Because Ackerman has failed to sufficiently demonstrate cause and prejudice, this court will not consider the claims that were neither raised in the military courts nor raised in his habeas petition to determine whether he is entitled to relief.
Thus, the only remaining issue for possible consideration on the merits is the sufficiency of the evidence. Ackerman raised the issue when he sought a motion for leave to file additional matters with the CAAF pursuant to Grostefon. The appeals court, however, denied Ackerman's motion without providing reasons for its denial. Even if the CAAF failed to give full and fair consideration, this court concludes that Ackerman's challenge to the sufficiency of the evidence lacks merit in light of the fact that he pleaded guilty.

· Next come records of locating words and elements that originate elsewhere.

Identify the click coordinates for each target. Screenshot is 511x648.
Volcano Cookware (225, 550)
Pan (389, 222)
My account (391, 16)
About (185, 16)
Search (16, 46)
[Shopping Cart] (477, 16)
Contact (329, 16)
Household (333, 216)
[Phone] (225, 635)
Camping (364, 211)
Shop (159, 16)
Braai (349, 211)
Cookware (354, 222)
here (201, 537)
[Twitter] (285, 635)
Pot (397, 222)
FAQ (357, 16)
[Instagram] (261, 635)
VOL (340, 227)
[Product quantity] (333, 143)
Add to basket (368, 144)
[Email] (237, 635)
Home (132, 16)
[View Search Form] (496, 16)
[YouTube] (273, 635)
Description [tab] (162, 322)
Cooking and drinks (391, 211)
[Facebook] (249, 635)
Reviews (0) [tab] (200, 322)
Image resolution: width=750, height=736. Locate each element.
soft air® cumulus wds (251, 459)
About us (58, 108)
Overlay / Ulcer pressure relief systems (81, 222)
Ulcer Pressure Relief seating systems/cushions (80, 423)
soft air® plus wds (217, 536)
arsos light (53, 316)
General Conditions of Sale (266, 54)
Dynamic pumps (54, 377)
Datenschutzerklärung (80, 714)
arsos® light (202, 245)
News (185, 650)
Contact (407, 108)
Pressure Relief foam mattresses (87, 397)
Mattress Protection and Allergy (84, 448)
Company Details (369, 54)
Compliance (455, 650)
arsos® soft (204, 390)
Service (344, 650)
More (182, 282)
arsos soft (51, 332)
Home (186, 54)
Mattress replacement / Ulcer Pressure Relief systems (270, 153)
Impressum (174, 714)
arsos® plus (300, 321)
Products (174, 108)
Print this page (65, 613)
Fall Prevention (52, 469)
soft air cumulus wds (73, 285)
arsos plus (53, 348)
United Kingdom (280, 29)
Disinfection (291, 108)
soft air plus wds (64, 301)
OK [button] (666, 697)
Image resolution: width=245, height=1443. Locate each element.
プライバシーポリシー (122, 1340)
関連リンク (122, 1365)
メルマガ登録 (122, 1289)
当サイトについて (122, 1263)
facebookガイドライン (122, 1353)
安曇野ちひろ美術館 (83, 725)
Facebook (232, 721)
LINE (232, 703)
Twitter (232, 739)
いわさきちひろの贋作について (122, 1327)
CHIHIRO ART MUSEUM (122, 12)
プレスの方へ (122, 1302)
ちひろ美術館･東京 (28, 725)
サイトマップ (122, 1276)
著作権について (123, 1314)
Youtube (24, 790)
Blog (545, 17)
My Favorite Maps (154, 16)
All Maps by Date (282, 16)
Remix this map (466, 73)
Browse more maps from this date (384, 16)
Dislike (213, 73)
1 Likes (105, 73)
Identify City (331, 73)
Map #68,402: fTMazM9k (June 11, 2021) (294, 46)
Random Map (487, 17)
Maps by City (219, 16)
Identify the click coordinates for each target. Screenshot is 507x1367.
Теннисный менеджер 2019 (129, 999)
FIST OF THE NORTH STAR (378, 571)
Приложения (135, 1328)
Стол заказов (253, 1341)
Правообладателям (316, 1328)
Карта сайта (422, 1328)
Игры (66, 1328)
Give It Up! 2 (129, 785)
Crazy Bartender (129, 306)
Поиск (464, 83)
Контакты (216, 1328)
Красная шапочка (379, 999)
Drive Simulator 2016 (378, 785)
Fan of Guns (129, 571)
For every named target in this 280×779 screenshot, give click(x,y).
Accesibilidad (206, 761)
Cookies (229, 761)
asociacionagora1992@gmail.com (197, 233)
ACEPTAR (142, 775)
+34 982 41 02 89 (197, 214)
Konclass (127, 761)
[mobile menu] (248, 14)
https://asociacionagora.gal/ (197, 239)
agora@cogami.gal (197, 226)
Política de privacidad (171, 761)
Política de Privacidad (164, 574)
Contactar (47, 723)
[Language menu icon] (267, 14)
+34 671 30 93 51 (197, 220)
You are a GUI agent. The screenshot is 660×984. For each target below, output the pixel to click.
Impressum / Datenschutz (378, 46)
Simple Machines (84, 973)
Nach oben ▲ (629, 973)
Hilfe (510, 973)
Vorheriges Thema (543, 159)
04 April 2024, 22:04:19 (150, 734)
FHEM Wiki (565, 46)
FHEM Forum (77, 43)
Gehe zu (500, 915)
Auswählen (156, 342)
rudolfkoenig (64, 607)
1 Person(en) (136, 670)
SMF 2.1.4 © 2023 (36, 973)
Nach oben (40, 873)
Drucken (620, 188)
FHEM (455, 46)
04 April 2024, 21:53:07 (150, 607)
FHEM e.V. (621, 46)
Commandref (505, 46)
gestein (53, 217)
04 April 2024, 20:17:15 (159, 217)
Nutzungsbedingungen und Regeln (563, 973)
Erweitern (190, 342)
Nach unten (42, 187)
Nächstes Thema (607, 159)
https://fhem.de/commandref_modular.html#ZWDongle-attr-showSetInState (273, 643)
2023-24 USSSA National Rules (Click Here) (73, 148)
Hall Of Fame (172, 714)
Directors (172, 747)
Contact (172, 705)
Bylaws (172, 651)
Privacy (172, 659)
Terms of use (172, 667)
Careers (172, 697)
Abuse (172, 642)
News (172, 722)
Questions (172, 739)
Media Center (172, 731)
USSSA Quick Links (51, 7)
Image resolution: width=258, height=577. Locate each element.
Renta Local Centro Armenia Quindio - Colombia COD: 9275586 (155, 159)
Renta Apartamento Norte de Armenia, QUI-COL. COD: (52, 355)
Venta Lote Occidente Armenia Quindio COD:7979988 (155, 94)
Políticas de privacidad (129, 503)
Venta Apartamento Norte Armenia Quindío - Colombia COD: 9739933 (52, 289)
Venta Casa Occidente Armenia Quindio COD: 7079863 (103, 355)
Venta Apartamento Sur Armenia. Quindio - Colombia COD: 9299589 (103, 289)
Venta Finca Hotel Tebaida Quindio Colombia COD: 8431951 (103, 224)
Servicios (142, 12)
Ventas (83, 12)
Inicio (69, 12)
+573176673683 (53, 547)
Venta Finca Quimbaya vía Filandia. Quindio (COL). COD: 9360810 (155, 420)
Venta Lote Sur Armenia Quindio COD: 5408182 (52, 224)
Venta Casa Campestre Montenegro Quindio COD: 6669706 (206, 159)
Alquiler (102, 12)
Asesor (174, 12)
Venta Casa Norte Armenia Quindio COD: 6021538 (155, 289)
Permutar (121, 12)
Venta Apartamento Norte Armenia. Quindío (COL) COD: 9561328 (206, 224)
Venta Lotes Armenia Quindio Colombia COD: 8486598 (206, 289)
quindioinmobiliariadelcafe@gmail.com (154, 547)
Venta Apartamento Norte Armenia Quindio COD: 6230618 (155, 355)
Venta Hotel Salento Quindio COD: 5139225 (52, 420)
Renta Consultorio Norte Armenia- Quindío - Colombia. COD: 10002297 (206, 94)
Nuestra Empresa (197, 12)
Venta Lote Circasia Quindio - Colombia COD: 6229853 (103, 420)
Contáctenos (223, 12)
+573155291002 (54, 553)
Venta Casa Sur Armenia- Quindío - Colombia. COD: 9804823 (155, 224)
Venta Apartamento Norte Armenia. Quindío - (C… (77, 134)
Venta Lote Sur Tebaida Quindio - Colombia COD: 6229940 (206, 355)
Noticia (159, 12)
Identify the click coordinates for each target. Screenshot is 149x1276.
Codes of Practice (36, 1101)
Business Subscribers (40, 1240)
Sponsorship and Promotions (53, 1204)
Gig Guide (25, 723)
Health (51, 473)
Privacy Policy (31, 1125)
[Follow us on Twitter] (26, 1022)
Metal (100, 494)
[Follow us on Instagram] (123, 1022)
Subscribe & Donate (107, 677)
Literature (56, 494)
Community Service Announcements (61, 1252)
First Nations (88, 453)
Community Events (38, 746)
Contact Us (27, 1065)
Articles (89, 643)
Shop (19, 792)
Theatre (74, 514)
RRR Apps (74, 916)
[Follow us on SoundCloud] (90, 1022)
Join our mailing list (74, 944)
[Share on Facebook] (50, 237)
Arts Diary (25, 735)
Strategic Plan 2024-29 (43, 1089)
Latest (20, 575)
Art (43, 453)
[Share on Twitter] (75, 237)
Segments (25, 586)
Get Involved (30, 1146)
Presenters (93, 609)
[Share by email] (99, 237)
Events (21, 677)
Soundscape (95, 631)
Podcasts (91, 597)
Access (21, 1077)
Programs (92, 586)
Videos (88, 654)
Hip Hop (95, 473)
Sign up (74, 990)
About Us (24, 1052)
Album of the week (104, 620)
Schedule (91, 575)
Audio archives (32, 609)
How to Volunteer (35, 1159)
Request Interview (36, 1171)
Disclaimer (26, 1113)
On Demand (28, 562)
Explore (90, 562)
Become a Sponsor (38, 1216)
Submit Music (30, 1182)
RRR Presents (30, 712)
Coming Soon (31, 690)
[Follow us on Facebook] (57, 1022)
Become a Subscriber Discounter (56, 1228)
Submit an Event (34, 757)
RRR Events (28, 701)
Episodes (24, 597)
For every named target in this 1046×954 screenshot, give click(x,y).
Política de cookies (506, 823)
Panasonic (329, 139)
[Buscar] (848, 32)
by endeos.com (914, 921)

Because Ackerman did not contest in the military court or in his habeas petition that his guilty plea was not knowingly and voluntarily entered, his claim fails for substantially the same reasons as set forth in the recommendation of the magistrate judge which was adopted by the district court.
Based upon the foregoing reasons, this court AFFIRMS the district court's denial of Ackerman's petition for writ of habeas corpus.(3)
ENTERED FOR THE COURT
Michael R. Murphy
*. This order and judgment is not binding precedent, except under the doctrines of law of the case, res judicata and collateral estoppel. The court generally disfavors the citation of orders and judgments; nevertheless, an order and judgment may be cited under the terms and conditions of 10th Cir. R. 36.3.
1.Ackerman filed the writ of habeas corpus petition pursuant to 28 U.S.C. § 2254. The district court determined that the petition was more appropriately considered a petition for writ of habeas corpus under 28 U.S.C. § 2241. This court agrees with the district court and similarly characterizes the writ as filed pursuant to § 2241.
2.This claim, as stated here and elsewhere in this order, generally encompasses Ackerman's challenges to the victim's statements and suspect description, the composite picture, the physical lineup, the eyewitness identification, the Criminal Investigation Command's suspect description, the victim's delay in stating she had been raped, the lack of identification or DNA evidence, and the failure to match evidence from the crime scene.
3. This court grants the motion to proceed in forma pauperis. The motion for a COA is denied; a COA is not necessary for an appeal of a final order in a 28 U.S.C. § 2241 proceeding involving a federal prisoner. McIntosh v. United States Parole Comm'n, 115 F.3d 809, 810 n.1 (10th Cir. 1997).